TASK:
Check each line of the material for the string "Click", and copy the lines that have it.

AVAILABLE DATA:
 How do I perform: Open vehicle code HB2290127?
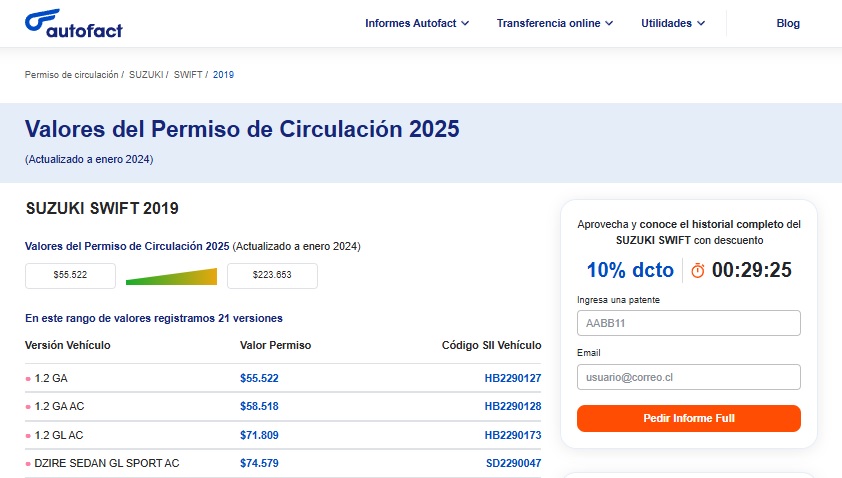(x=512, y=378)
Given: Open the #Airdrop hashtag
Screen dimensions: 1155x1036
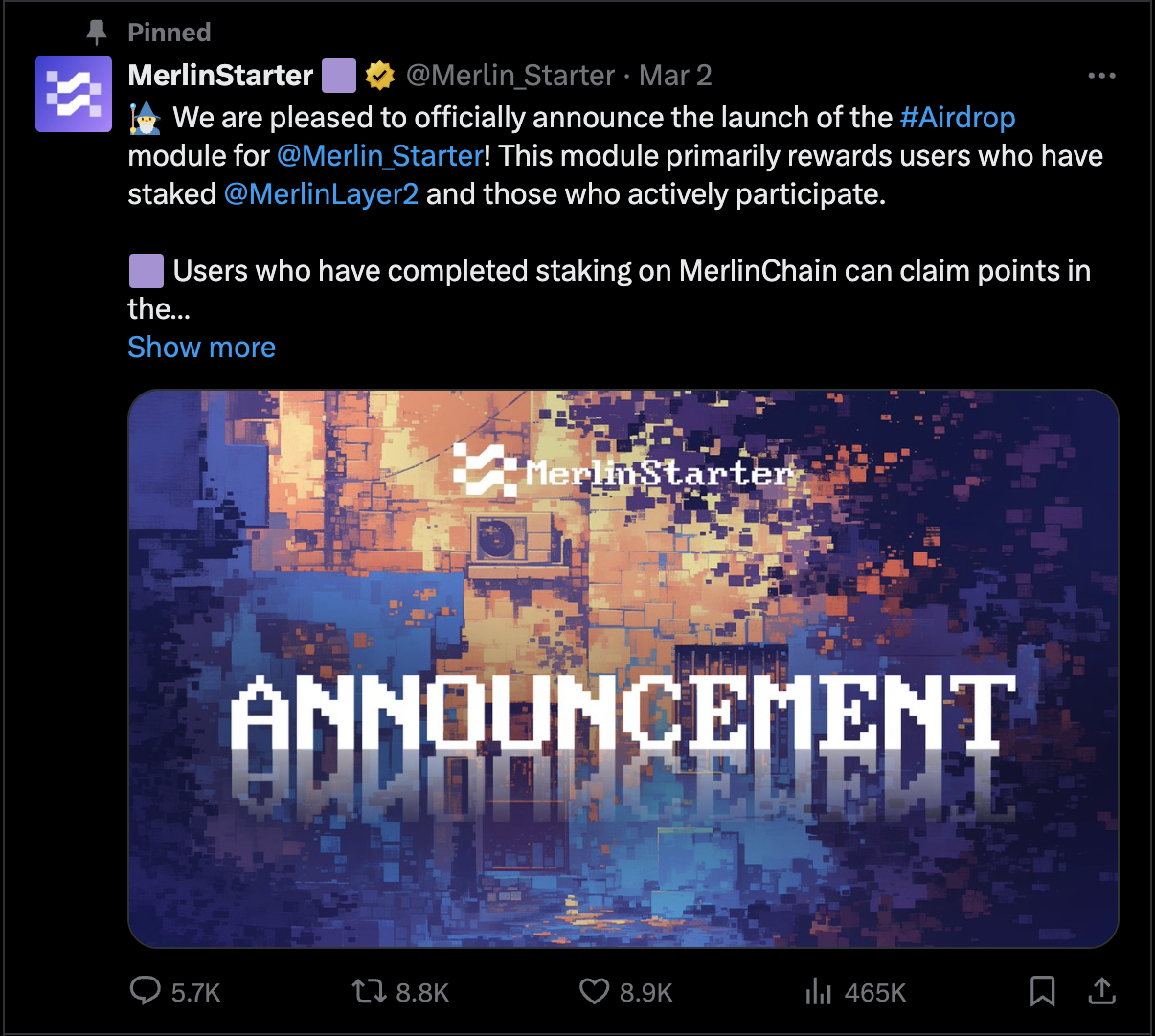Looking at the screenshot, I should [958, 117].
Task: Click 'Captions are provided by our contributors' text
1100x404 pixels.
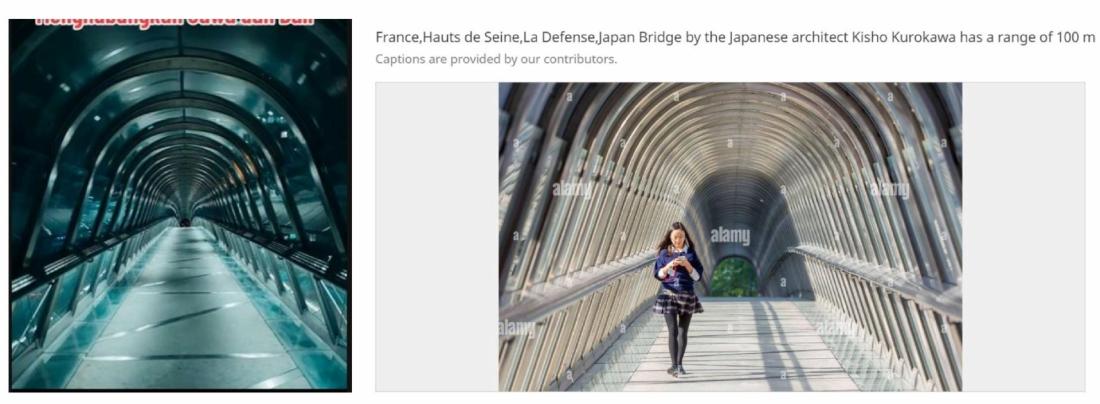Action: tap(496, 59)
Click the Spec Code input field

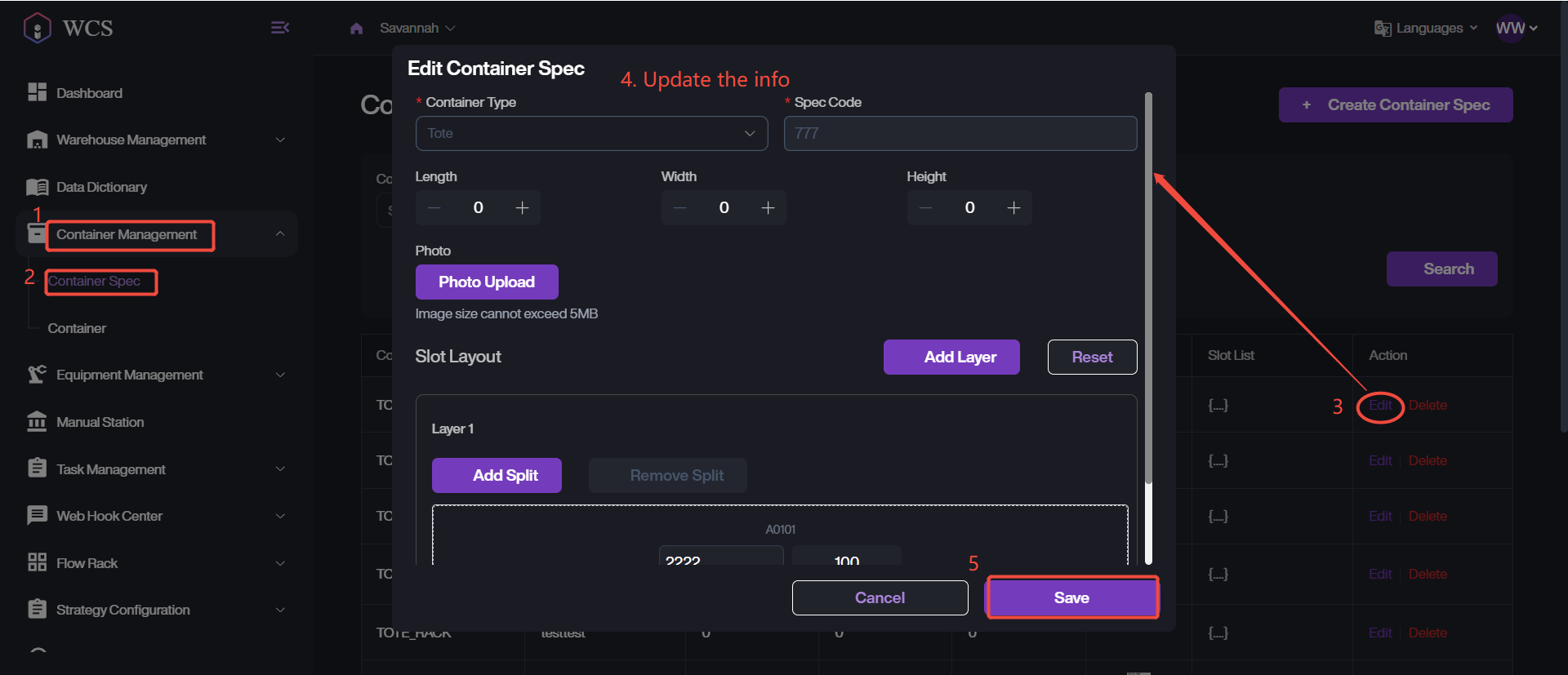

EXPECTED OUTPUT:
Task: Click 'Captions are provided by our contributors' text
Click the Spec Code input field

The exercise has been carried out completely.